Passage to read »
After shunning him for 5 years, Cho Seong-jin embraces Chopin once again
Korea’s star pianist Cho Seong-jin recently released his first Chopin album in five years, and to promote it, he'll be kicking off a national tour from Saturday, which will stop in seven cities.
Many of his fans have been wondering why Cho, who became a star pianist overnight after winning the International Chopin Piano Competition in 2015, has not released a single album related to the Polish composer for the past five years.
The first album Cho released after signing an exclusive contract in early 2016 with prestigious classical music label Deutsche Grammophone was Chopin’s “Piano Concerto No. 1,” which was released in November that year. However, none of the albums he's released since then have included any works by Chopin. He’s recorded Debussy, Mozart, Schubert, Liszt, as well as an album with German tenor Matthias Goerne, which contains songs by Wagner, Pfitzner and Strauss.
Was he tired of Chopin after giving his everything to the competition in 2015?
“Honestly, the competition was a turning point in my life. But at the same time, it was a horrible moment for me that I don't want to experience again," he said, adding that he wishes all the best to the participants of the upcoming competition, which will be held next month for the first time since 2015. The competition is held every five years but last year’s edition was canceled because of Covid-19.
“I think I consciously avoided recording Chopin since the first album,” Cho said during a press conference held Friday at the Seoul Arts Center in southern Seoul. “Winners of the International Chopin Piano Competition like myself are blessed with many opportunities but at the same time, they can be easily imprinted on people’s minds as a ‘Chopin specialist.’”
“So I consciously performed and recorded other composers,” Cho added. “It’s been five years now [since the last Chopin recording] so I thought the time was alright for me to record one now.”
Cho’s latest Chopin album consists of the composer’s “Concerto for Piano and Orchestra No. 2 in F minor” — “just because my first album had No. 1.” The new album also includes "Scherzo Nos. 1 to 4.”

[Extracted data entries]
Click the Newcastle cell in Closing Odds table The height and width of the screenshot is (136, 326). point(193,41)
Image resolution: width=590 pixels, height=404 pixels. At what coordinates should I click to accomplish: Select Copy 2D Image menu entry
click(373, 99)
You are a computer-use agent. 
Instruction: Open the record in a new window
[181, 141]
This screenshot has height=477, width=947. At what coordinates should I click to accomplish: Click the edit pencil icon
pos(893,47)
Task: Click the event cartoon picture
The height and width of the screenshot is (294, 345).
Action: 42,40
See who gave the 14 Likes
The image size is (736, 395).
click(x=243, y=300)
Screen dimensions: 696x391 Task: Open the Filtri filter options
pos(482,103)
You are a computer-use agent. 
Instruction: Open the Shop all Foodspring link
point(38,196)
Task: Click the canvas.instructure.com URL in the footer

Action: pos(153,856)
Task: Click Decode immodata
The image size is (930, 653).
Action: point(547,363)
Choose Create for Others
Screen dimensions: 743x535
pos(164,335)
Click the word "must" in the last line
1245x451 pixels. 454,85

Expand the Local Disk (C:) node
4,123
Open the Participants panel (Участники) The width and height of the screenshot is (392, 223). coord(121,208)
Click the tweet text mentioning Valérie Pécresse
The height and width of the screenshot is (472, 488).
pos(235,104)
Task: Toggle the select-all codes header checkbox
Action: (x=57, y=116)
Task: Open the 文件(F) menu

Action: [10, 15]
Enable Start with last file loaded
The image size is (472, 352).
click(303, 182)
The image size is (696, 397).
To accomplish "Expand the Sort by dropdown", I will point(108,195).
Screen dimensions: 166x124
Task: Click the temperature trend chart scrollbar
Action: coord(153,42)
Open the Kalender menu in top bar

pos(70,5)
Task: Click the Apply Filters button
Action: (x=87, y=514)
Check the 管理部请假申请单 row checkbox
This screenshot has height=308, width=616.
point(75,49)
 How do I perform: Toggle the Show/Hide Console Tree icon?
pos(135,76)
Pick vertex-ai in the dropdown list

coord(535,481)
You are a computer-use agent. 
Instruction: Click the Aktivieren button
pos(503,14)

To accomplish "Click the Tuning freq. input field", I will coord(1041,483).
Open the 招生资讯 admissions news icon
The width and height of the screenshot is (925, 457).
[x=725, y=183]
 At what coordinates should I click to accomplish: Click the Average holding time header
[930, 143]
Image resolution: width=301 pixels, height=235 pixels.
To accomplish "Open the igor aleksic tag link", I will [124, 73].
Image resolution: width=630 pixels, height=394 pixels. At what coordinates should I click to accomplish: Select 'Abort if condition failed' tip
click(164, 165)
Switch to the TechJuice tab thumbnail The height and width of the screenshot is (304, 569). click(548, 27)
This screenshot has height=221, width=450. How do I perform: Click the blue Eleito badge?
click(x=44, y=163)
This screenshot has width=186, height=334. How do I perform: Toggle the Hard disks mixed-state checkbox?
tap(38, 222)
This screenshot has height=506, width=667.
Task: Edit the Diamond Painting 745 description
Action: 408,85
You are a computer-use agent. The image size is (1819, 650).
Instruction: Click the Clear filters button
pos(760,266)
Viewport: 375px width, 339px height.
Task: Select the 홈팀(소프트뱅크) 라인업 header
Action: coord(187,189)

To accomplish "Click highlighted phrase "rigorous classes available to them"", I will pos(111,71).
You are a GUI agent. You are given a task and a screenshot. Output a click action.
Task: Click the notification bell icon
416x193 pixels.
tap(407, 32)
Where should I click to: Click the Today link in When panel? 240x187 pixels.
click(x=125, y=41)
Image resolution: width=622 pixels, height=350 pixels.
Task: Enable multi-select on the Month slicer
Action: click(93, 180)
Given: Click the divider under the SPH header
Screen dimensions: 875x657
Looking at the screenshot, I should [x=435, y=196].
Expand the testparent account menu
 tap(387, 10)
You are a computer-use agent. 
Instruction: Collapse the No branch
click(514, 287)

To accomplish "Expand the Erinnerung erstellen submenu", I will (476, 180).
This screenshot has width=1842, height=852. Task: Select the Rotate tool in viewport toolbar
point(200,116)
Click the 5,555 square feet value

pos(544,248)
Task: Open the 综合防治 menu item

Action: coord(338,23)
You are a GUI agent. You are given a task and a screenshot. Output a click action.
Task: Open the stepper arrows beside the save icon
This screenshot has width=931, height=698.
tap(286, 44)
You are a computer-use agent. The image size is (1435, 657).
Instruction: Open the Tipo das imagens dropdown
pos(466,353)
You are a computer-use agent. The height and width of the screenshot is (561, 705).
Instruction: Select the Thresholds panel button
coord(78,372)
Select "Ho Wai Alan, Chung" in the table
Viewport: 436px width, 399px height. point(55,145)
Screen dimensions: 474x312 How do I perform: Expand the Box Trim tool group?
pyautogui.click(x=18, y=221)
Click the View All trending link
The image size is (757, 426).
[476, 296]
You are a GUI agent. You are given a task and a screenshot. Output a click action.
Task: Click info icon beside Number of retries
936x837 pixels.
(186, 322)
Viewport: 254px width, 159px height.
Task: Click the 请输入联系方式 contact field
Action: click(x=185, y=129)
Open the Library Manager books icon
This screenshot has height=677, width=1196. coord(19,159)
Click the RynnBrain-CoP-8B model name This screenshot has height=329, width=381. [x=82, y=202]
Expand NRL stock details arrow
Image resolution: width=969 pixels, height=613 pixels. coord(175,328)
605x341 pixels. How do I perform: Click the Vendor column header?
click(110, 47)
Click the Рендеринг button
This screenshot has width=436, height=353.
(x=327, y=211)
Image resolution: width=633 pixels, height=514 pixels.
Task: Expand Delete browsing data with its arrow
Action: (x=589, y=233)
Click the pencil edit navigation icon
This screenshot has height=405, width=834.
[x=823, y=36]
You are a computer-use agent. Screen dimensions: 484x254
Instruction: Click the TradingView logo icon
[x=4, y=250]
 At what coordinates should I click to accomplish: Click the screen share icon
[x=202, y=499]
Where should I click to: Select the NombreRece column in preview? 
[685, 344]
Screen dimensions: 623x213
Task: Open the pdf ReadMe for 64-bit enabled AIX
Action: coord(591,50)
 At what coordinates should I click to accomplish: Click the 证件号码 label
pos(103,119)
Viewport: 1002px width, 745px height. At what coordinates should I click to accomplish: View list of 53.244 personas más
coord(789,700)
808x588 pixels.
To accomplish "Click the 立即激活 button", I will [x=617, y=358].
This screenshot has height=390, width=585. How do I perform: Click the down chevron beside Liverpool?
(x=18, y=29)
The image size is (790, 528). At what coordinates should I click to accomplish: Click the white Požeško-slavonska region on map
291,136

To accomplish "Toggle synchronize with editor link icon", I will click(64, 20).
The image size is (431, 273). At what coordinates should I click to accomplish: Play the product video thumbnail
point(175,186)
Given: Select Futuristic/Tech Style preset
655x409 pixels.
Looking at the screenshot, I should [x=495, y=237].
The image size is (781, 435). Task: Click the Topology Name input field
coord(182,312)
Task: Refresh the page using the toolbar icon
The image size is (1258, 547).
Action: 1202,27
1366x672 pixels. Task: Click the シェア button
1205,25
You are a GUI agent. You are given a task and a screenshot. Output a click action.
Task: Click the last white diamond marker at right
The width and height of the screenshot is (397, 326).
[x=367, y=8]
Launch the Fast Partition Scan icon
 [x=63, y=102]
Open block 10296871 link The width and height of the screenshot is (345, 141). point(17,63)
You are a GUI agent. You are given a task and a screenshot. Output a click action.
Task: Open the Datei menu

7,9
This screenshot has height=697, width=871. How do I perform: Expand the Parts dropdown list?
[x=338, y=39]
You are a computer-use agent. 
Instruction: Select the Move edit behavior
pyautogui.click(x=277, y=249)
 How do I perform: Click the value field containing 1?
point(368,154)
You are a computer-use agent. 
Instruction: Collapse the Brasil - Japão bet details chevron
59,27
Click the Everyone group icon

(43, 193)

Apply what you read »
#1 List every composer other than Chopin whose music the article on Cho Seong-jin says appears on his albums.
#2 Pick up the article on pianist Cho Seong-jin's new Chopin album after its final sentence and keep writing it.
None of the items are needed here.

Answers to the exercise »
#1 Debussy, Mozart, Schubert, Liszt, Wagner, Pfitzner, Strauss

#2
“I personally like Chopin’s ‘Concerto for Piano and Orchestra No. 2’ more than No. 1. I think the second movement in No. 2 is the most beautiful piece written by Chopin. It’s so beautiful.”
Cho's first stop on the tour will be Jeonju on Saturday, followed by Daegu on Sunday. His Seoul concert at the Seoul Arts Center will be held on Sept. 7. After touring the other cities part of the nationwide tour, he’ll be back at the Seoul Arts Center on Sept. 18, a date which was added after the tickets for his Seoul concert, and most of the concerts in other cities, sold out.
The final “Encore Concert” will also be streamed live, for those who couldn’t manage to get their hands on a ticket. Tickets for the online concert cost 10,000 won ($8.60).
Before the press conference came to an end, Cho said he wanted to express his appreciation to his fans.
“I always knew this but realized it more clearly as I experience the pandemic and canceled concerts — holding live concerts with audience members is so important for me,” he said. “I receive so much energy from them that they are indispensable for me.”
Cho said he also wants to reassure his fans, who may be concerned that he's going to pursue a career in conducting after witnessing him on a podium with a baton for the first time at the Tongyeong International Music Festival in 2019.
“Please do not be worried,” he said. “That was my first and last time conducting. I’ll just focus on my piano performances from now on as I’ve realized that I have no talent in that field.”